The passages of dialogue flowed perfectly. The characters are flesh and blood to me, and Hokitika is as real as the Melbourne that I live in. I have a map in my head, and a vivid and intricate understanding of the landscape and townships, the layout of streets, and the stains and discolouration on Anna’s dresses.
This is a deliciously hulking feast of a novel that I was completely taken in by. Then I did that thing I do, where I get toward the end and start sifting through the thoughts and impressions I have, and reading other peoples’ reviews. If my overall impressions have been negative, positive reviews don’t tend to do anything other than make me irrationally angry (I’m thinking, what seems like everyone else’s obsession with Cormac McCarthy). But if I’m basking in a bubble of joy and contentedness, well written and reasoned critical reviews tend to pull me down a few pegs. Reading reviews before I finish books is a stupid compulsion I have, because so often it ruins my reading of the last part of the book and taints my overall impression.
If I had stopped reading at page 630, or the book had finished around then, this would be a different review, and I would have stopped here, to avoid the kind of rambling ‘it was amazing!!!!!!’ kind of crap that I am so good at. But. In the case of The Luminaries, I tend to agree with a couple of reviews I read that the book is too long by a few hundred pages. I was on page 600 when I read Rebecca Foster’s review and thought, wow, brilliant review but I can’t agree. I went home that night and read some more, hit the point at which we start shifting between 1865 and 1866, and .. Rebecca, you are right. Perhaps I don’t read enough crime or mystery to not be shocked and surprised by the revelations that pulled the remaining fragments of plot together.
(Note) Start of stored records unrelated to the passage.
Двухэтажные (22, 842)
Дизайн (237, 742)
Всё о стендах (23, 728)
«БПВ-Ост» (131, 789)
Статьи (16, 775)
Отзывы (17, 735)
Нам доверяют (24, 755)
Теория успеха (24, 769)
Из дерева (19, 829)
That said, it just turned what had otherwise been a smooth and effortless book into a smooth book that suddenly became clunky and spattered with unnecessary vignettes.
That aside, The Luminaries is one of the most engaging books I have read for a long time. It was so compelling that I was thankful for its length; until the end, I didn’t feel that there had been any slow points to overcome or get through. It was a pleasure, and I don’t want it to end.